==== DATA ====

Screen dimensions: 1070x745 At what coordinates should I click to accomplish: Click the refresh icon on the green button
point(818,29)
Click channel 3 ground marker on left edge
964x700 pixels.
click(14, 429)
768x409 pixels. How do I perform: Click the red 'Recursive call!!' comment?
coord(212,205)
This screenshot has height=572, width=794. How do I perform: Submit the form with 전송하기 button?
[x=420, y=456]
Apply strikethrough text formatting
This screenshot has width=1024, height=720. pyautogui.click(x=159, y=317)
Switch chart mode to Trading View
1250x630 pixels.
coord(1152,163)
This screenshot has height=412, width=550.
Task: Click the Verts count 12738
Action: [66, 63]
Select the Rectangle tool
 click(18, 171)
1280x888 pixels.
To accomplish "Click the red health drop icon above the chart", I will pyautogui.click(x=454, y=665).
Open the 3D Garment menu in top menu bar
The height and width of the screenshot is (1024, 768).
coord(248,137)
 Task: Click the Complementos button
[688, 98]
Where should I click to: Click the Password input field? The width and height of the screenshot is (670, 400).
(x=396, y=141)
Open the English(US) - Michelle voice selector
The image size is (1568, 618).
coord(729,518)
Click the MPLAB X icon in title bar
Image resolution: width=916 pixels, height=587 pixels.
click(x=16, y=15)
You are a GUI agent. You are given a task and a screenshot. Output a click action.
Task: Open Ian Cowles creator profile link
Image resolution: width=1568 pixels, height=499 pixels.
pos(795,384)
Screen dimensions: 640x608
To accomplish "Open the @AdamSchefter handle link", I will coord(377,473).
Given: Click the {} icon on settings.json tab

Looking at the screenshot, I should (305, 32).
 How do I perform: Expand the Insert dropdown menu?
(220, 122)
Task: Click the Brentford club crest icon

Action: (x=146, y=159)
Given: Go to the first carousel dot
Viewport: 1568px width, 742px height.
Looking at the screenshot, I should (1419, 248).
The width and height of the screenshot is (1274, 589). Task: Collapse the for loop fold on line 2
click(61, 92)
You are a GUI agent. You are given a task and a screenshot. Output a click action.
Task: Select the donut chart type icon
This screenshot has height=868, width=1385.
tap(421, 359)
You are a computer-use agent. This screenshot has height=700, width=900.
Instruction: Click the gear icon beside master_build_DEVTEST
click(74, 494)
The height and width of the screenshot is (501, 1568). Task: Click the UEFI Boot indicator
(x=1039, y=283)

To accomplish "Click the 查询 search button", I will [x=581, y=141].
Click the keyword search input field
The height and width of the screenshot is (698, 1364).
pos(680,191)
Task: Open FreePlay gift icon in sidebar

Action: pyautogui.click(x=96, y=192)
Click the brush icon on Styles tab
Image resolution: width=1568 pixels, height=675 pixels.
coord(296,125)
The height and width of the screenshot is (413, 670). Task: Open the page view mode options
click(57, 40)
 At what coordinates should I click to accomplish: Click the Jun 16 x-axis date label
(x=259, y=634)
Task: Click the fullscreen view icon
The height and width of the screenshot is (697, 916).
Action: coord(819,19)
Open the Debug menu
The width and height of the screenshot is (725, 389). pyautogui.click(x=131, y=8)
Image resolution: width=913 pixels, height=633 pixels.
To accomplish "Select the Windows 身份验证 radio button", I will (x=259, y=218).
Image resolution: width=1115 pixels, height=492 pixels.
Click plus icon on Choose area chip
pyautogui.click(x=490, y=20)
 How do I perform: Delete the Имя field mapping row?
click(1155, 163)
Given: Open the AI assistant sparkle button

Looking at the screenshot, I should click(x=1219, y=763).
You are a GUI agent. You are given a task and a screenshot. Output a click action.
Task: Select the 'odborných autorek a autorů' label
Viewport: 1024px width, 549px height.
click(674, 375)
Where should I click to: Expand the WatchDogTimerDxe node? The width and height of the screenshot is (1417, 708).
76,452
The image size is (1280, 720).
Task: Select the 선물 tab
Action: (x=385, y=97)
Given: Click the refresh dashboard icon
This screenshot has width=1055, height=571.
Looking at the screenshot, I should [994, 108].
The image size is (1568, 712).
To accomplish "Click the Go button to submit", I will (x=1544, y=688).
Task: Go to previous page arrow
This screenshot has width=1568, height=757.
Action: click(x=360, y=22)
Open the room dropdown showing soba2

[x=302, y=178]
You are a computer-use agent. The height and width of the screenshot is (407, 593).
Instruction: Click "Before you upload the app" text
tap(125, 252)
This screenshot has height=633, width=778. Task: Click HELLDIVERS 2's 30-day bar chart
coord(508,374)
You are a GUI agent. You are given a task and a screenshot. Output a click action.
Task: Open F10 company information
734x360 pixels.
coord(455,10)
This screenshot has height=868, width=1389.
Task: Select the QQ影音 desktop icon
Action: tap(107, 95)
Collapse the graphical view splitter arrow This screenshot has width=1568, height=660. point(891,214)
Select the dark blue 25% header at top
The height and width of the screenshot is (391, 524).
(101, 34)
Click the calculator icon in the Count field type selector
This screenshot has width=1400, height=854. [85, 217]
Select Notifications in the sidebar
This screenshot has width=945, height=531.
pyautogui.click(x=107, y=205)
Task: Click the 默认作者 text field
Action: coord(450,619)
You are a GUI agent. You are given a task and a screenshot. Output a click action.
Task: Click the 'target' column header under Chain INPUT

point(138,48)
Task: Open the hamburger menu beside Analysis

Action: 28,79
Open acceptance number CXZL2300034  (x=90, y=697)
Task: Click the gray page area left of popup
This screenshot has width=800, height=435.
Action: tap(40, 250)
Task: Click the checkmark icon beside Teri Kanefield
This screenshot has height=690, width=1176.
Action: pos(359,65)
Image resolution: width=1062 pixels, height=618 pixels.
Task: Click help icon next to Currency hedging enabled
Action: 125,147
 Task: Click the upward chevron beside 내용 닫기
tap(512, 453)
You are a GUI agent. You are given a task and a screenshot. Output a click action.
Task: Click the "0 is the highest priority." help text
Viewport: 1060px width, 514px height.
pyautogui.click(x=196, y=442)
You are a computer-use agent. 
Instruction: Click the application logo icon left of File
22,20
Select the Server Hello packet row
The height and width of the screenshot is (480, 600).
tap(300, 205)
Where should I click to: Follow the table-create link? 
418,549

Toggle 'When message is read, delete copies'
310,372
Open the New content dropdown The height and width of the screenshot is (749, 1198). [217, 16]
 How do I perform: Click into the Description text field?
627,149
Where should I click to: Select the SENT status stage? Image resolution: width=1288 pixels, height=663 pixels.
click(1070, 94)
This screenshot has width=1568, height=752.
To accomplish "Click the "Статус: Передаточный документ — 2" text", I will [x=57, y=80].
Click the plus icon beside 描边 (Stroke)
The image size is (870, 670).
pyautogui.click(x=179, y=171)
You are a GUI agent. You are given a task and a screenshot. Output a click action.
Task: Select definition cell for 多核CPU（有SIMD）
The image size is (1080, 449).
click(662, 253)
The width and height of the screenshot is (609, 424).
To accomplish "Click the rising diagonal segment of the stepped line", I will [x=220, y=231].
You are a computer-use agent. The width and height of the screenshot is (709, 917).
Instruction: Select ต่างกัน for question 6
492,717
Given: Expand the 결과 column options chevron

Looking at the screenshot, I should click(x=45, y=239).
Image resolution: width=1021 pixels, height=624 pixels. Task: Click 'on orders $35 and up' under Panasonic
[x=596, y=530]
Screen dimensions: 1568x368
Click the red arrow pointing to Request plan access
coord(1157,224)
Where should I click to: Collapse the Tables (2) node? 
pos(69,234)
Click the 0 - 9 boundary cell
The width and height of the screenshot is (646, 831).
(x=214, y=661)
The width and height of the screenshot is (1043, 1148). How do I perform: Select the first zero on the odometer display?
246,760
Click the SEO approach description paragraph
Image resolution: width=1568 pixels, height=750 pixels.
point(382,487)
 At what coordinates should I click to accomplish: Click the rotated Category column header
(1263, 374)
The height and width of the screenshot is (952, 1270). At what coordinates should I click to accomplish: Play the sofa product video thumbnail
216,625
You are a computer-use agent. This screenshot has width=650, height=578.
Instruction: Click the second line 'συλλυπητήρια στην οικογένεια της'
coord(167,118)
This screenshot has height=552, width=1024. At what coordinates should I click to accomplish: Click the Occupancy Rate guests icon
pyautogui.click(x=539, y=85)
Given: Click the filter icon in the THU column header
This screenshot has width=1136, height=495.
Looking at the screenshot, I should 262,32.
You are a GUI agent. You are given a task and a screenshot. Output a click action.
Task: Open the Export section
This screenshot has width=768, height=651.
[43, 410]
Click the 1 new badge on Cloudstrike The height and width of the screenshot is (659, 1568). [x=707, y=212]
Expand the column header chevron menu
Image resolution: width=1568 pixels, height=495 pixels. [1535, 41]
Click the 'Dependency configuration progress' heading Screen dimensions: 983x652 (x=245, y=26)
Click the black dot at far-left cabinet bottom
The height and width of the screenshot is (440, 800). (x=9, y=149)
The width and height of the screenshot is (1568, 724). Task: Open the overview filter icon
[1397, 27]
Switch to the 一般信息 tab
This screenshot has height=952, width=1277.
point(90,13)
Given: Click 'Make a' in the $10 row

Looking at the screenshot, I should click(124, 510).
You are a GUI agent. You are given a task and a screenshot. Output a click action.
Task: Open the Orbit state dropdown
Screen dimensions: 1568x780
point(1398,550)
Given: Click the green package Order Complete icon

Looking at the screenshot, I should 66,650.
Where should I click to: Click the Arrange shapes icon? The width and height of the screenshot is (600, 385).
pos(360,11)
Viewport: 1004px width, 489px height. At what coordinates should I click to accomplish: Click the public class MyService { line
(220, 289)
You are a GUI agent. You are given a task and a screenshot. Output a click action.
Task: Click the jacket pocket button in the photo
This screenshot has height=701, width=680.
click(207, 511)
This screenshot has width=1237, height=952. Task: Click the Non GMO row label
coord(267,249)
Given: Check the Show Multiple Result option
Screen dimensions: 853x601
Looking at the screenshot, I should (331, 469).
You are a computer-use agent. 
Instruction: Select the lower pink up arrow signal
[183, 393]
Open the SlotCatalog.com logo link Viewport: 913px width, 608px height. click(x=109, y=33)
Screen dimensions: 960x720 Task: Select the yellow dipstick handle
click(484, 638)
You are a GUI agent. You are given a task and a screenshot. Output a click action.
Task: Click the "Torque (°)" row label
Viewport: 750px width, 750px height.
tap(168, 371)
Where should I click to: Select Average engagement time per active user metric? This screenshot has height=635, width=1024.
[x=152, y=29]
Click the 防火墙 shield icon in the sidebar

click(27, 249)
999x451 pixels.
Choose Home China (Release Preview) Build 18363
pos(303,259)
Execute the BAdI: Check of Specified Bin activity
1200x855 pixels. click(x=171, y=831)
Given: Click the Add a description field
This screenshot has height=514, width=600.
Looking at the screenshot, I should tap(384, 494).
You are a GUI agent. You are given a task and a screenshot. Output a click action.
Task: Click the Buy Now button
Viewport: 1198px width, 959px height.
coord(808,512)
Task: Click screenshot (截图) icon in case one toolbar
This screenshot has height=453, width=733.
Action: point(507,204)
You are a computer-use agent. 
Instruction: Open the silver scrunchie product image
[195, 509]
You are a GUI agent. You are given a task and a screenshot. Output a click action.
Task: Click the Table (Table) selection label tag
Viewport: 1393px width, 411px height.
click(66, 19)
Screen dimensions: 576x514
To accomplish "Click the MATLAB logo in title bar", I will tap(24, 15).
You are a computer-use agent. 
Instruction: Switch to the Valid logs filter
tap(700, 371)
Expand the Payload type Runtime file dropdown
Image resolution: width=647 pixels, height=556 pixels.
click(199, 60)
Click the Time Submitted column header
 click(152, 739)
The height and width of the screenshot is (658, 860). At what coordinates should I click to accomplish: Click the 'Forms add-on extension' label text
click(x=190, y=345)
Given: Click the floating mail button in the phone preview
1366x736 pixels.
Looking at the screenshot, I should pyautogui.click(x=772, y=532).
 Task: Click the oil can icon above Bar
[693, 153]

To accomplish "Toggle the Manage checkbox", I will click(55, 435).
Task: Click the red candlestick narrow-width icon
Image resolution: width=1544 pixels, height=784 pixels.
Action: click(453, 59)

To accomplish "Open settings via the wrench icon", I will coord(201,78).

====

▶ [PROBLEM TO WORK ON]:
Starting from the top of the records and ending at the line that contains "Given: Go to the first carousel dot", repeat each line exactly and return only those lines.

▶ [YOUR SOLUTION]:
Screen dimensions: 1070x745 At what coordinates should I click to accomplish: Click the refresh icon on the green button
point(818,29)
Click channel 3 ground marker on left edge
964x700 pixels.
click(14, 429)
768x409 pixels. How do I perform: Click the red 'Recursive call!!' comment?
coord(212,205)
This screenshot has height=572, width=794. How do I perform: Submit the form with 전송하기 button?
[x=420, y=456]
Apply strikethrough text formatting
This screenshot has width=1024, height=720. pyautogui.click(x=159, y=317)
Switch chart mode to Trading View
1250x630 pixels.
coord(1152,163)
This screenshot has height=412, width=550.
Task: Click the Verts count 12738
Action: [66, 63]
Select the Rectangle tool
 click(18, 171)
1280x888 pixels.
To accomplish "Click the red health drop icon above the chart", I will pyautogui.click(x=454, y=665).
Open the 3D Garment menu in top menu bar
The height and width of the screenshot is (1024, 768).
coord(248,137)
 Task: Click the Complementos button
[688, 98]
Where should I click to: Click the Password input field? The width and height of the screenshot is (670, 400).
(x=396, y=141)
Open the English(US) - Michelle voice selector
The image size is (1568, 618).
coord(729,518)
Click the MPLAB X icon in title bar
Image resolution: width=916 pixels, height=587 pixels.
click(x=16, y=15)
You are a GUI agent. You are given a task and a screenshot. Output a click action.
Task: Open Ian Cowles creator profile link
Image resolution: width=1568 pixels, height=499 pixels.
pos(795,384)
Screen dimensions: 640x608
To accomplish "Open the @AdamSchefter handle link", I will coord(377,473).
Given: Click the {} icon on settings.json tab

Looking at the screenshot, I should (305, 32).
 How do I perform: Expand the Insert dropdown menu?
(220, 122)
Task: Click the Brentford club crest icon

Action: (x=146, y=159)
Given: Go to the first carousel dot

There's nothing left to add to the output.